第4章 四夜目.恋のかけら
—9小節目—
立ち込める不穏
エリが悪名高い文秋の記者と密会しているのを目撃してから数日。壮五は、環に内緒で彼女を呼び出した。
緊張した面持ちのエリと、覚悟を決めたような顔付きの壮五は向かい合う。
空調の無機質な音は、普段こんなにも大きかったろうか。壮五はそんなことを思った後、口を開いた。
「突然お呼び立てして、すみません」
『いえいえ、それは全然構わないんです。環くんや逢坂さんに比べれば、私のスケジュールなんてスカスカなんですから』
自らの緊張をほぐすように、彼女は饒舌だった。壮五は肺に大きく息を入れてから、いよいよ質問する。

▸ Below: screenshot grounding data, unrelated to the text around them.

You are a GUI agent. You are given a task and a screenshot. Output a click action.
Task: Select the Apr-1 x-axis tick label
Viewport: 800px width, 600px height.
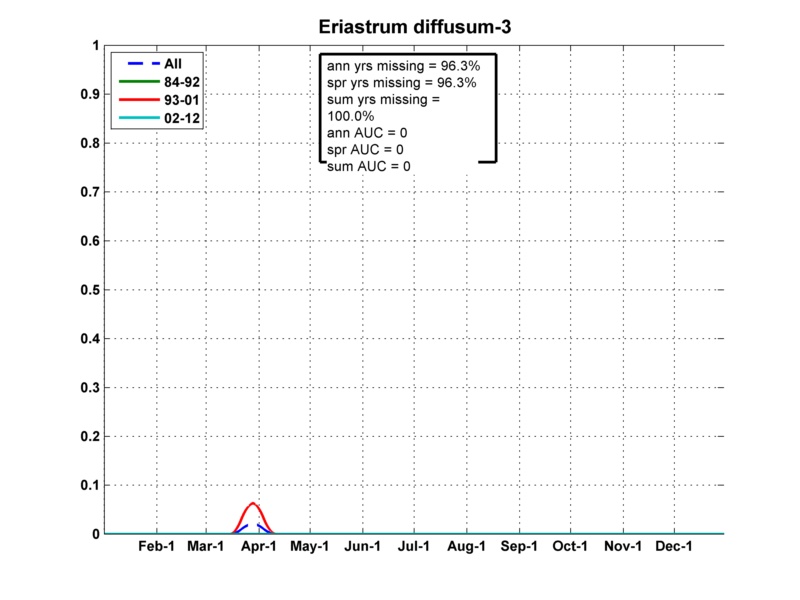(x=258, y=548)
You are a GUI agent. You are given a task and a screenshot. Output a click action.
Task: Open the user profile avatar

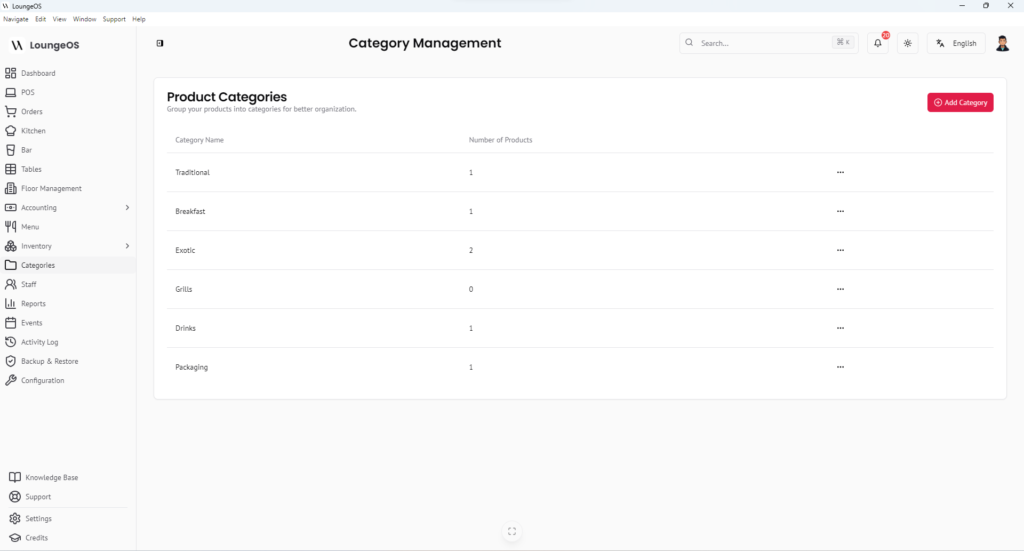tap(1002, 43)
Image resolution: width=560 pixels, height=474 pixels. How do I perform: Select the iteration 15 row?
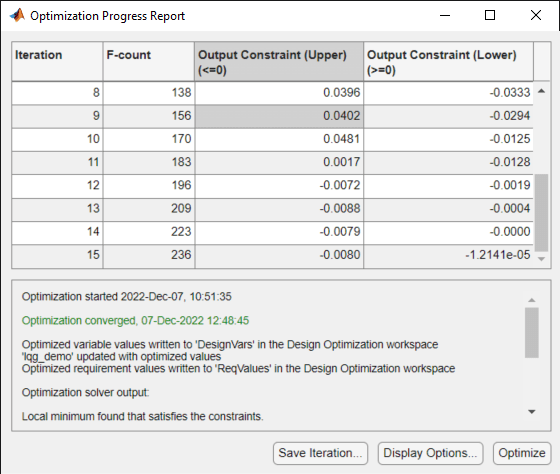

「率直にお伺いします。中崎さんは…環くんのこと、どう思っていますか」
『……』
エリの瞳が、動揺に揺れる。視線は壮五に返されることはなく、そのまま床に向けられた。その様子と、貰えない返事に、彼の不安は大きくなるばかりだ。
天から聞いた、あの言葉。
“最近、週刊文秋の過激派記者の動きが活発化している”
百が教えてくれた、例の情報。
“記者は常に血眼で、有益な情報を売ってくれる証言者を探してる”
先日、環はこう言っていた。
“えりりん、なんかお金いるんだって”
そして…自分のこの目で見た衝撃の光景。
エリが密会していた相手は、文秋のパパラッチであった。
壮五の中で、バラバラなピースが組み上がっていく。
エリは記者と組んで、環のスキャンダルを世に出そうと画策しているのではないだろうか。